◆ **Directions**
Copy out each line of the material below that holds the string "computer".

◆ **Data shown**
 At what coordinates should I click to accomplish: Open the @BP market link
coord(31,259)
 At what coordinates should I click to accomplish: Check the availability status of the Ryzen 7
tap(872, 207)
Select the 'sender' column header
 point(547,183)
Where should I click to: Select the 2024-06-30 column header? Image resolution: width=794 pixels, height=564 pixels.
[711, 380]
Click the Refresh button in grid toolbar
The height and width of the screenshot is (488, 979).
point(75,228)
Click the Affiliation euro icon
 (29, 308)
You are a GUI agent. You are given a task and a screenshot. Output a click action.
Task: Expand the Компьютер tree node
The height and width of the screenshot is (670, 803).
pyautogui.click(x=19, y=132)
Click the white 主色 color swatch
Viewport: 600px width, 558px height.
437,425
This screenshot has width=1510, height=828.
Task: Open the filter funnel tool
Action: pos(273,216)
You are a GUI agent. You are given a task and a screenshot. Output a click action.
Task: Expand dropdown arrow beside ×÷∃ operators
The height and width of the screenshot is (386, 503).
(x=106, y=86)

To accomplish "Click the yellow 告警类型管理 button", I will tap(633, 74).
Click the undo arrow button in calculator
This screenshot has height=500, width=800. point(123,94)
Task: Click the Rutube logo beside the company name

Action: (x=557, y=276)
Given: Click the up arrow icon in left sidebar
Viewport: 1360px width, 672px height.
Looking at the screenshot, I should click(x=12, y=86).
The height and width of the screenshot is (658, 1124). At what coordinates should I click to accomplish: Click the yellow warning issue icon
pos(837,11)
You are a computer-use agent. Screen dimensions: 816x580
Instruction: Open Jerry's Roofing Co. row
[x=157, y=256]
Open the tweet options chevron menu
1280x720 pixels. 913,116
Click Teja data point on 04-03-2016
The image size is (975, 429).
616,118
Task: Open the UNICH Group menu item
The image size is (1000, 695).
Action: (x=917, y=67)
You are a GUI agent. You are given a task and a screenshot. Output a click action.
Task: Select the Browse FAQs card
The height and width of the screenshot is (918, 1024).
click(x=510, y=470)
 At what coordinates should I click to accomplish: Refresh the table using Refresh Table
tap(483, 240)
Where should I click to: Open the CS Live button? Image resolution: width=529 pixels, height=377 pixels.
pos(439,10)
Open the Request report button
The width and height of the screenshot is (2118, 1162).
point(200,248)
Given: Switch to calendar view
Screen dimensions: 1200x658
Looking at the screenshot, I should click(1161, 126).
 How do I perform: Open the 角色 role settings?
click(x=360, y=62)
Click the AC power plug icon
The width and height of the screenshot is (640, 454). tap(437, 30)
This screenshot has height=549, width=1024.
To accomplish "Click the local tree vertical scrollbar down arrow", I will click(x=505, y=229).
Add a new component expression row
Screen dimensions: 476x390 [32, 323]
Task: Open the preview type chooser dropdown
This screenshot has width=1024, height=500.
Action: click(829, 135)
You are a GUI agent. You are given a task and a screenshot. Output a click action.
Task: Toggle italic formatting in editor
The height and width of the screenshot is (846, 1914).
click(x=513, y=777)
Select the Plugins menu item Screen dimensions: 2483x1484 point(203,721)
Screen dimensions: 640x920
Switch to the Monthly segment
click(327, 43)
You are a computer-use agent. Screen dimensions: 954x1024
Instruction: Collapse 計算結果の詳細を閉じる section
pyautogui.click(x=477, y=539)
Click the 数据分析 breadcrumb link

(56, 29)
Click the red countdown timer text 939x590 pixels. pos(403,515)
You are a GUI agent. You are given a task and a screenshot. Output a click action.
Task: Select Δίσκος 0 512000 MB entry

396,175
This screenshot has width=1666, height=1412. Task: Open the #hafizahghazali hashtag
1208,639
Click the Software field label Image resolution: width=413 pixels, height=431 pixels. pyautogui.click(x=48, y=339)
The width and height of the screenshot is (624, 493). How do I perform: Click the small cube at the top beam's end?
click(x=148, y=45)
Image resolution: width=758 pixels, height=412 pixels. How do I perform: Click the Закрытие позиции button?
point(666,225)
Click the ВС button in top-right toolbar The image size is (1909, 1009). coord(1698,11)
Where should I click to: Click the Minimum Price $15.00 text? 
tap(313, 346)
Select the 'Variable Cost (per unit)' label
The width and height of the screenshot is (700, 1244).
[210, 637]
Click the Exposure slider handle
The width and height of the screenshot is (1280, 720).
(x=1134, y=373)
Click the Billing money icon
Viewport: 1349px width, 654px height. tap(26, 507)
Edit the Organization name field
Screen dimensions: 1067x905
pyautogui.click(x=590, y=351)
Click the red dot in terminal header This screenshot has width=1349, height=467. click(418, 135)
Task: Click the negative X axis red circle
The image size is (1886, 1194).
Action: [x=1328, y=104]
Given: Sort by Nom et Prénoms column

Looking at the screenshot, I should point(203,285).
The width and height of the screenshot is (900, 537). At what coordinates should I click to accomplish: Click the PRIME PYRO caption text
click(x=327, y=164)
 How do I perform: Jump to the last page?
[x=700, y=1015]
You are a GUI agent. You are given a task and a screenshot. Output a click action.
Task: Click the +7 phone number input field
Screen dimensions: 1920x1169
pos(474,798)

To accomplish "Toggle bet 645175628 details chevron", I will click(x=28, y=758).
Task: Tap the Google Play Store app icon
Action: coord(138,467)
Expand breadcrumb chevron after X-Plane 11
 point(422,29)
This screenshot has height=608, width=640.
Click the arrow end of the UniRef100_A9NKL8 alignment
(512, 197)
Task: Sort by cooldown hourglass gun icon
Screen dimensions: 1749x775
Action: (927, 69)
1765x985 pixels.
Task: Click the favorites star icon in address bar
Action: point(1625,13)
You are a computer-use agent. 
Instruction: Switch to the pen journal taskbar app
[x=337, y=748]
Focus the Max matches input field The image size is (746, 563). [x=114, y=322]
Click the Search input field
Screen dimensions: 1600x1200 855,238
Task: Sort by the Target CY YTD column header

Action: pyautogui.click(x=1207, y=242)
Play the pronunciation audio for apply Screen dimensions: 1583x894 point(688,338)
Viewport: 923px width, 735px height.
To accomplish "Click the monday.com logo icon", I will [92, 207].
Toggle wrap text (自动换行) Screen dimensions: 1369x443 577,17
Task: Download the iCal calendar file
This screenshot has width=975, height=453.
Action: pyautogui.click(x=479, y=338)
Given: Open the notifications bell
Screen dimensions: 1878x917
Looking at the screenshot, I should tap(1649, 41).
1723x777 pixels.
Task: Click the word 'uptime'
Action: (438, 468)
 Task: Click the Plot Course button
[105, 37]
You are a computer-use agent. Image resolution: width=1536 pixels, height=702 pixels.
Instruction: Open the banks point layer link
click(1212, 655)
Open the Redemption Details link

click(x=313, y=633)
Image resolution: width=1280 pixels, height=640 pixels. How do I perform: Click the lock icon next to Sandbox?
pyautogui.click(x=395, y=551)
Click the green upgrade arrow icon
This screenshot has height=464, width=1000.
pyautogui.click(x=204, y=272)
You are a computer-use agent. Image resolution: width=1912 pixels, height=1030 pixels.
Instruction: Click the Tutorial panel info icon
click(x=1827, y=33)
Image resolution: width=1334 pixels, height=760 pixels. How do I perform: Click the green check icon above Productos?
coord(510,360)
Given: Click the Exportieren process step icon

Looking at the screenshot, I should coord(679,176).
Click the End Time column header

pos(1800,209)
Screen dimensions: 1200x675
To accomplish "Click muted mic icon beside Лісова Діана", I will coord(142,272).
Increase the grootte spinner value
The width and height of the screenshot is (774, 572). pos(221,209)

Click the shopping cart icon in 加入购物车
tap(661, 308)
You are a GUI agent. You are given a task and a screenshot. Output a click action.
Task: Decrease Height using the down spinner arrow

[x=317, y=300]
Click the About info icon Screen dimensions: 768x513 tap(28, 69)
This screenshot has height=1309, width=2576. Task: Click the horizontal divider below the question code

◆ **Task result**
You are a computer-use agent. Screen dimensions: 816x580
You are a computer-use agent. Screen dimensions: 954x1024
You are a computer-use agent. 
You are a computer-use agent. Image resolution: width=1536 pixels, height=702 pixels.
You are a computer-use agent. Image resolution: width=1912 pixels, height=1030 pixels.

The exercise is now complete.